Objectives: Opioids are routinely prescribed after minimally invasive gynecologic oncology surgery, with minimal data to inform the ideal dose. The aim of this study was to evaluate the impact of a restrictive opioid prescription protocol on the median morphine milligram equivalents prescribed and pain control in patients undergoing minimally invasive surgery.
Methods: A restrictive opioid prescription protocol was implemented from January through December 2020 at a single tertiary cancer center in Ontario, Canada. Consecutive patients undergoing minimally invasive hysterectomy for suspected malignancy were included. Simultaneously, we implemented use of multimodal analgesia, patient and provider education, pre-printed standardized prescriptions, and tracking of opioid prescriptions. Total median morphine milligram equivalents prescribed were compared between pre- and post-intervention cohorts. Patients were surveyed regarding opioid use and pain control at 30 days post-surgery.
Results: A total of 101 women in the post-intervention cohort were compared with 92 consecutive pre-intervention controls. Following protocol implementation, median morphine milligram equivalents prescribed decreased from 50 (range 9-100) to 25 (range 8-75) (p<0.001). In the post-intervention cohort, 75% (76/101) used 10 median morphine milligram equivalents or less and 55 patients (54%) used 0 median morphine milligram equivalent. There was no additional increase in opioid refill requests after implementation of our strategy.
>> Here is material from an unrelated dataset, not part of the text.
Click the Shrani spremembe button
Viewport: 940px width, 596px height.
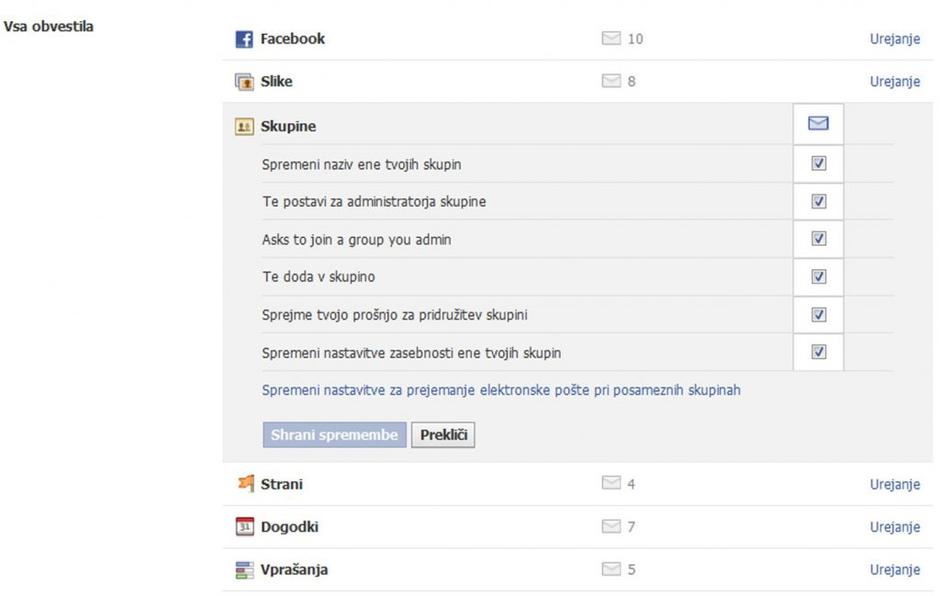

Overall, patients reported a median pain score of 3/10 at 30 days post-surgery; the highest pain scores and most of the pain occurred in the first week after surgery.
Conclusions: Implementation of a restrictive opioid prescription protocol led to a significant reduction in opioid use after minimally invasive gynecologic oncology surgery, with over 50% of patients requiring no opioids postoperatively.
Keywords: Pain; cancer pain; postoperative care.